Can you retype all of the records below, line for line, with no changes?

═════ RECORD SET ═════

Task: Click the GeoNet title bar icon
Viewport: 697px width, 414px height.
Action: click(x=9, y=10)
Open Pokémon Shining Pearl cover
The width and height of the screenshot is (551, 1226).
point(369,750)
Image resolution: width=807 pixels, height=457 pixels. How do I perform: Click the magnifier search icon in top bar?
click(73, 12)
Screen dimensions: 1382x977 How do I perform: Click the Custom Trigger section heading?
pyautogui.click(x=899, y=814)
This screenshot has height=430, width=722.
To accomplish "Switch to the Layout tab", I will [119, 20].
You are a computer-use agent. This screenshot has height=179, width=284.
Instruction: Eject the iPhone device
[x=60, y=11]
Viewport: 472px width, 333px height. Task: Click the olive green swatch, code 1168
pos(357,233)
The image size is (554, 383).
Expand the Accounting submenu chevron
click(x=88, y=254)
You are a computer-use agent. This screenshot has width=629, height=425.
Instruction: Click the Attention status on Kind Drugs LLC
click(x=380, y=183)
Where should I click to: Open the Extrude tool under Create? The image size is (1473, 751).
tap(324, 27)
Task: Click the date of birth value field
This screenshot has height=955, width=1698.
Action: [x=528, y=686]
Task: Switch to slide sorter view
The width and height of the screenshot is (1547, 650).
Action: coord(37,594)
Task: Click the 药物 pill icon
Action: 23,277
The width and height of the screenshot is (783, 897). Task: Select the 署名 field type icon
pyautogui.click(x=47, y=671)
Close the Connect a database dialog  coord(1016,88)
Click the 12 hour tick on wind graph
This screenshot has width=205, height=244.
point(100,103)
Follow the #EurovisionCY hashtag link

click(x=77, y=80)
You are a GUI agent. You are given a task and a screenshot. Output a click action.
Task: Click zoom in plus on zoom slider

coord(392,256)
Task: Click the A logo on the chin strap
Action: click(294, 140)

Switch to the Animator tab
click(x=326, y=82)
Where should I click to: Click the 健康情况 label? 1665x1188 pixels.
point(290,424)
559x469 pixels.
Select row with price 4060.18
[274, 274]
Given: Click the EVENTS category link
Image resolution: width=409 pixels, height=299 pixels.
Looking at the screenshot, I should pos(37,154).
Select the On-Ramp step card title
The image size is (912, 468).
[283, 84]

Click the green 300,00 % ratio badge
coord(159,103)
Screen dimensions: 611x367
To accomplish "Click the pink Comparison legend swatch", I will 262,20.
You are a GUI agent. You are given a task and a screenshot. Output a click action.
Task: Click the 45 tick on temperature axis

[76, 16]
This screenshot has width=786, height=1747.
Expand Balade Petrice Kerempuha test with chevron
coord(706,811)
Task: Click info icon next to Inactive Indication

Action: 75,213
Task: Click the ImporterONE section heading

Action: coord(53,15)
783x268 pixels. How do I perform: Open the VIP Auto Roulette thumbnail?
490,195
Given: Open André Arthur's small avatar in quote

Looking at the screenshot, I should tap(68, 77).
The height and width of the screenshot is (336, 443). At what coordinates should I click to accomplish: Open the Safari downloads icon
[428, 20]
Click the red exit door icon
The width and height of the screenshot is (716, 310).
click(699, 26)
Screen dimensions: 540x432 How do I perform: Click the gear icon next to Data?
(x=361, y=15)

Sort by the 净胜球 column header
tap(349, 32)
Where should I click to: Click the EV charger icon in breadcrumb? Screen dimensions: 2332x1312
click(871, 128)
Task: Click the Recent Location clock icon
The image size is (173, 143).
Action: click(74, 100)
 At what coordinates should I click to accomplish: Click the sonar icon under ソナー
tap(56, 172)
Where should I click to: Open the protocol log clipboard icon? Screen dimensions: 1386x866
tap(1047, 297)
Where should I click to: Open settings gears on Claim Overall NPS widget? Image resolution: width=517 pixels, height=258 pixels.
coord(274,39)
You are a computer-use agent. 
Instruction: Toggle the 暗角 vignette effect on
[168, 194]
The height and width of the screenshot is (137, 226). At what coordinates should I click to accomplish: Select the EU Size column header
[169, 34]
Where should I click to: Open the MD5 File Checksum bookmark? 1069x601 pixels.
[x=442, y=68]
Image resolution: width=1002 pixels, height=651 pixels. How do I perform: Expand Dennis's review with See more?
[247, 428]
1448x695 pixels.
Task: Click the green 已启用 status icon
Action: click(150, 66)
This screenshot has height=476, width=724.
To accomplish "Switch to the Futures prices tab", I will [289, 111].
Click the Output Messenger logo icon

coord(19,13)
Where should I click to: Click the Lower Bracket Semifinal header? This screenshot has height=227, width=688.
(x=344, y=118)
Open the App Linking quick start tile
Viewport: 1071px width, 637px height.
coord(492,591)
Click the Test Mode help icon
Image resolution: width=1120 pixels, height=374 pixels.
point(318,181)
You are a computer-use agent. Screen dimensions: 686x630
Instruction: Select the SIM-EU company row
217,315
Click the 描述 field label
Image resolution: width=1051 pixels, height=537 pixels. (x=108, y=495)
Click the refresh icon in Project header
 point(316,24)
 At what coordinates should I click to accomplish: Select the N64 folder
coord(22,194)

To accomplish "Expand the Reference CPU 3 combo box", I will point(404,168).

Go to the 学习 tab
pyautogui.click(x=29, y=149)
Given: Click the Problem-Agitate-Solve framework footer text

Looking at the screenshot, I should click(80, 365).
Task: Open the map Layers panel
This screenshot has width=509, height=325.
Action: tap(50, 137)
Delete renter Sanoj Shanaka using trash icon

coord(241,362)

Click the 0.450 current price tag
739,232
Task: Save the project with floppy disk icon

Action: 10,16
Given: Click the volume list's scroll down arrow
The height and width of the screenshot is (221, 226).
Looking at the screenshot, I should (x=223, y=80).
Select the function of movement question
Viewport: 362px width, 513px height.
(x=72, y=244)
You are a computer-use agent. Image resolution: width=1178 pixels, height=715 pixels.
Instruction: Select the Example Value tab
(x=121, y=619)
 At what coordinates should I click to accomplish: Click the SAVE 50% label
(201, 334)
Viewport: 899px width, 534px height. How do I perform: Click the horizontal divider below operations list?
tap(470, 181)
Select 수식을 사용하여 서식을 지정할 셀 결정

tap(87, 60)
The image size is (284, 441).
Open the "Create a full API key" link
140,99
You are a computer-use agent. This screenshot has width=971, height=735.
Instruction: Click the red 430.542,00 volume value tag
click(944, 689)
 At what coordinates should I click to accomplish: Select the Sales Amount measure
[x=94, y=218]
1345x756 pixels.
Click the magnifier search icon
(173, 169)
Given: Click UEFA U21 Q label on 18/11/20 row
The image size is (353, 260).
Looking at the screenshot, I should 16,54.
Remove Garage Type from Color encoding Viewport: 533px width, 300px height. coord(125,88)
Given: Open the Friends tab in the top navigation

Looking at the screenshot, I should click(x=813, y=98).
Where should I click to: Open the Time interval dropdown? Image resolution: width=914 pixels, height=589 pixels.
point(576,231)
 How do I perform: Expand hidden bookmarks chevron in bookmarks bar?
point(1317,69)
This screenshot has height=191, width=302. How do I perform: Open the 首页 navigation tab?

═════

■ TASK SOLUTION:
Task: Click the GeoNet title bar icon
Viewport: 697px width, 414px height.
Action: click(x=9, y=10)
Open Pokémon Shining Pearl cover
The width and height of the screenshot is (551, 1226).
point(369,750)
Image resolution: width=807 pixels, height=457 pixels. How do I perform: Click the magnifier search icon in top bar?
click(73, 12)
Screen dimensions: 1382x977 How do I perform: Click the Custom Trigger section heading?
pyautogui.click(x=899, y=814)
This screenshot has height=430, width=722.
To accomplish "Switch to the Layout tab", I will [119, 20].
You are a computer-use agent. This screenshot has height=179, width=284.
Instruction: Eject the iPhone device
[x=60, y=11]
Viewport: 472px width, 333px height. Task: Click the olive green swatch, code 1168
pos(357,233)
The image size is (554, 383).
Expand the Accounting submenu chevron
click(x=88, y=254)
You are a computer-use agent. This screenshot has width=629, height=425.
Instruction: Click the Attention status on Kind Drugs LLC
click(x=380, y=183)
Where should I click to: Open the Extrude tool under Create? The image size is (1473, 751).
tap(324, 27)
Task: Click the date of birth value field
This screenshot has height=955, width=1698.
Action: [x=528, y=686]
Task: Switch to slide sorter view
The width and height of the screenshot is (1547, 650).
Action: coord(37,594)
Task: Click the 药物 pill icon
Action: 23,277
The width and height of the screenshot is (783, 897). Task: Select the 署名 field type icon
pyautogui.click(x=47, y=671)
Close the Connect a database dialog  coord(1016,88)
Click the 12 hour tick on wind graph
This screenshot has width=205, height=244.
point(100,103)
Follow the #EurovisionCY hashtag link

click(x=77, y=80)
You are a GUI agent. You are given a task and a screenshot. Output a click action.
Task: Click zoom in plus on zoom slider

coord(392,256)
Task: Click the A logo on the chin strap
Action: click(294, 140)

Switch to the Animator tab
click(x=326, y=82)
Where should I click to: Click the 健康情况 label? 1665x1188 pixels.
point(290,424)
559x469 pixels.
Select row with price 4060.18
[274, 274]
Given: Click the EVENTS category link
Image resolution: width=409 pixels, height=299 pixels.
Looking at the screenshot, I should pos(37,154).
Select the On-Ramp step card title
The image size is (912, 468).
[283, 84]

Click the green 300,00 % ratio badge
coord(159,103)
Screen dimensions: 611x367
To accomplish "Click the pink Comparison legend swatch", I will 262,20.
You are a GUI agent. You are given a task and a screenshot. Output a click action.
Task: Click the 45 tick on temperature axis

[76, 16]
This screenshot has width=786, height=1747.
Expand Balade Petrice Kerempuha test with chevron
coord(706,811)
Task: Click info icon next to Inactive Indication

Action: 75,213
Task: Click the ImporterONE section heading

Action: coord(53,15)
783x268 pixels. How do I perform: Open the VIP Auto Roulette thumbnail?
490,195
Given: Open André Arthur's small avatar in quote

Looking at the screenshot, I should tap(68, 77).
The height and width of the screenshot is (336, 443). At what coordinates should I click to accomplish: Open the Safari downloads icon
[428, 20]
Click the red exit door icon
The width and height of the screenshot is (716, 310).
click(699, 26)
Screen dimensions: 540x432 How do I perform: Click the gear icon next to Data?
(x=361, y=15)

Sort by the 净胜球 column header
tap(349, 32)
Where should I click to: Click the EV charger icon in breadcrumb? Screen dimensions: 2332x1312
click(871, 128)
Task: Click the Recent Location clock icon
The image size is (173, 143).
Action: click(74, 100)
 At what coordinates should I click to accomplish: Click the sonar icon under ソナー
tap(56, 172)
Where should I click to: Open the protocol log clipboard icon? Screen dimensions: 1386x866
tap(1047, 297)
Where should I click to: Open settings gears on Claim Overall NPS widget? Image resolution: width=517 pixels, height=258 pixels.
coord(274,39)
You are a computer-use agent. 
Instruction: Toggle the 暗角 vignette effect on
[168, 194]
The height and width of the screenshot is (137, 226). At what coordinates should I click to accomplish: Select the EU Size column header
[169, 34]
Where should I click to: Open the MD5 File Checksum bookmark? 1069x601 pixels.
[x=442, y=68]
Image resolution: width=1002 pixels, height=651 pixels. How do I perform: Expand Dennis's review with See more?
[247, 428]
1448x695 pixels.
Task: Click the green 已启用 status icon
Action: click(150, 66)
This screenshot has height=476, width=724.
To accomplish "Switch to the Futures prices tab", I will [289, 111].
Click the Output Messenger logo icon

coord(19,13)
Where should I click to: Click the Lower Bracket Semifinal header? This screenshot has height=227, width=688.
(x=344, y=118)
Open the App Linking quick start tile
Viewport: 1071px width, 637px height.
coord(492,591)
Click the Test Mode help icon
Image resolution: width=1120 pixels, height=374 pixels.
point(318,181)
You are a computer-use agent. Screen dimensions: 686x630
Instruction: Select the SIM-EU company row
217,315
Click the 描述 field label
Image resolution: width=1051 pixels, height=537 pixels. (x=108, y=495)
Click the refresh icon in Project header
 point(316,24)
 At what coordinates should I click to accomplish: Select the N64 folder
coord(22,194)

To accomplish "Expand the Reference CPU 3 combo box", I will point(404,168).

Go to the 学习 tab
pyautogui.click(x=29, y=149)
Given: Click the Problem-Agitate-Solve framework footer text

Looking at the screenshot, I should click(80, 365).
Task: Open the map Layers panel
This screenshot has width=509, height=325.
Action: tap(50, 137)
Delete renter Sanoj Shanaka using trash icon

coord(241,362)

Click the 0.450 current price tag
739,232
Task: Save the project with floppy disk icon

Action: 10,16
Given: Click the volume list's scroll down arrow
The height and width of the screenshot is (221, 226).
Looking at the screenshot, I should (x=223, y=80).
Select the function of movement question
Viewport: 362px width, 513px height.
(x=72, y=244)
You are a computer-use agent. Image resolution: width=1178 pixels, height=715 pixels.
Instruction: Select the Example Value tab
(x=121, y=619)
 At what coordinates should I click to accomplish: Click the SAVE 50% label
(201, 334)
Viewport: 899px width, 534px height. How do I perform: Click the horizontal divider below operations list?
tap(470, 181)
Select 수식을 사용하여 서식을 지정할 셀 결정

tap(87, 60)
The image size is (284, 441).
Open the "Create a full API key" link
140,99
You are a computer-use agent. This screenshot has width=971, height=735.
Instruction: Click the red 430.542,00 volume value tag
click(944, 689)
 At what coordinates should I click to accomplish: Select the Sales Amount measure
[x=94, y=218]
1345x756 pixels.
Click the magnifier search icon
(173, 169)
Given: Click UEFA U21 Q label on 18/11/20 row
The image size is (353, 260).
Looking at the screenshot, I should 16,54.
Remove Garage Type from Color encoding Viewport: 533px width, 300px height. coord(125,88)
Given: Open the Friends tab in the top navigation

Looking at the screenshot, I should click(x=813, y=98).
Where should I click to: Open the Time interval dropdown? Image resolution: width=914 pixels, height=589 pixels.
point(576,231)
 How do I perform: Expand hidden bookmarks chevron in bookmarks bar?
point(1317,69)
This screenshot has height=191, width=302. How do I perform: Open the 首页 navigation tab?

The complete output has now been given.